··· Exercise materials ···
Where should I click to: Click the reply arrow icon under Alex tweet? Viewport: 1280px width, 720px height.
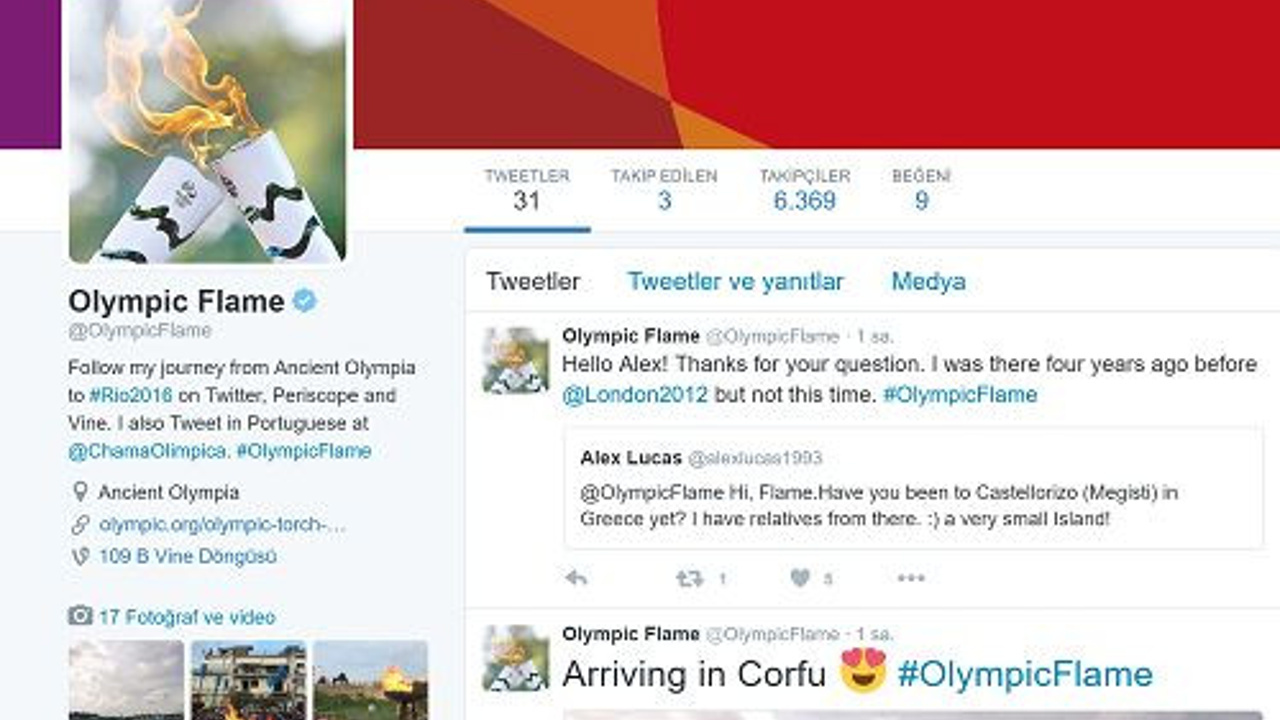(x=576, y=578)
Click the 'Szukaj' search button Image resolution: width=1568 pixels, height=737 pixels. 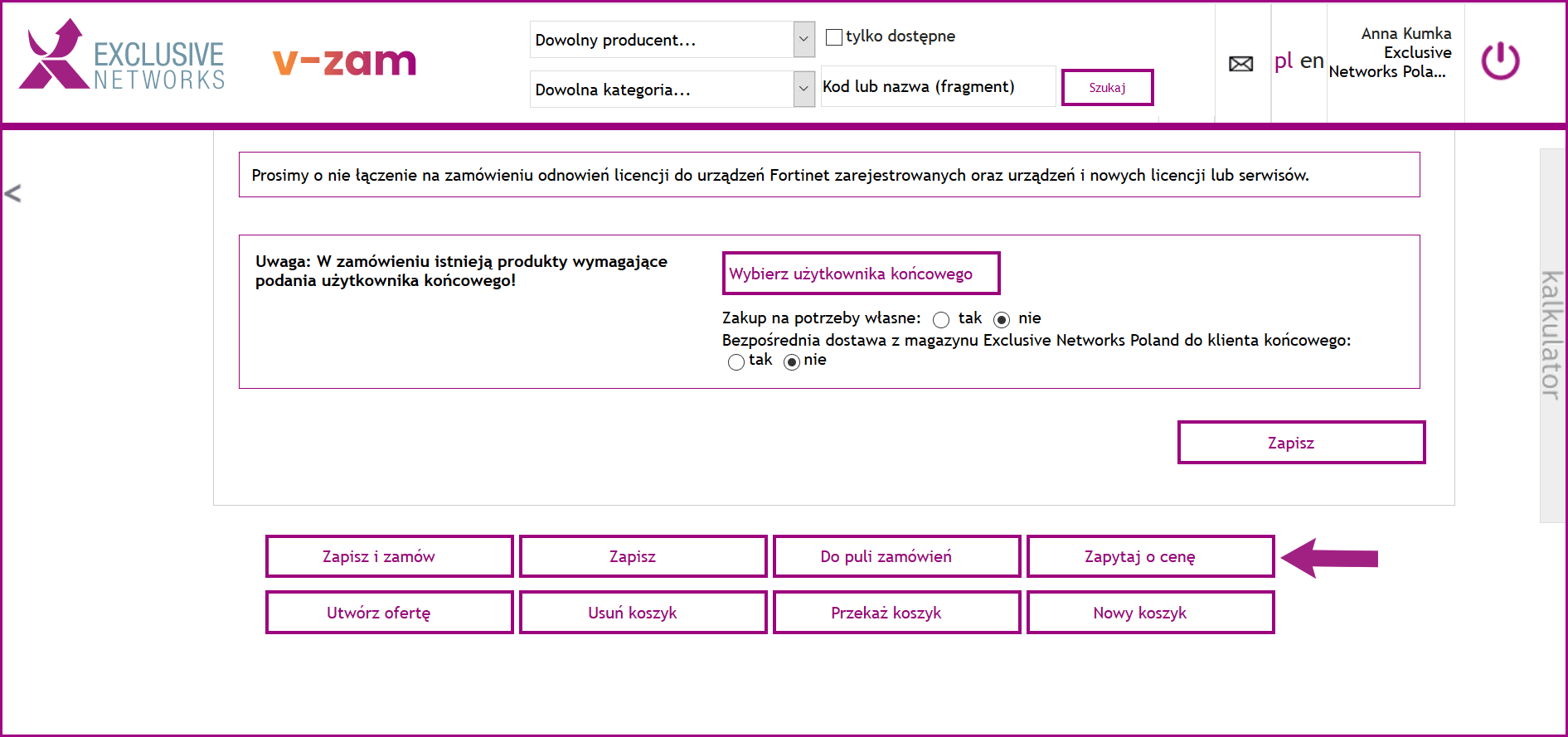(x=1107, y=88)
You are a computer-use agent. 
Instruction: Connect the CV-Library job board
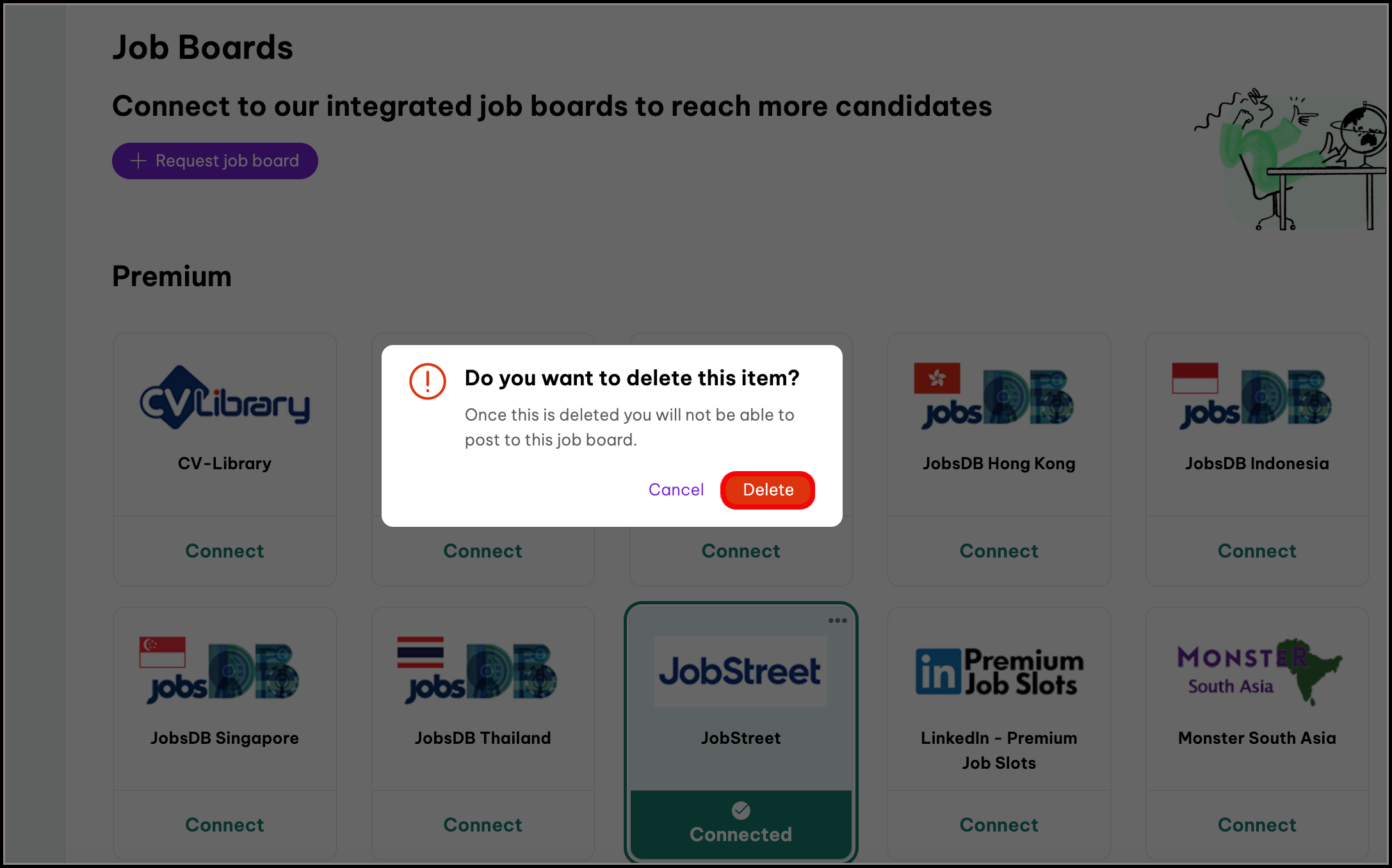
···
Return only what lies between the line containing "You are a computer-use agent." and the last line of the listing, those two lines included, exactly as written and with no pictures.

You are a computer-use agent. 
Instruction: Connect the CV-Library job board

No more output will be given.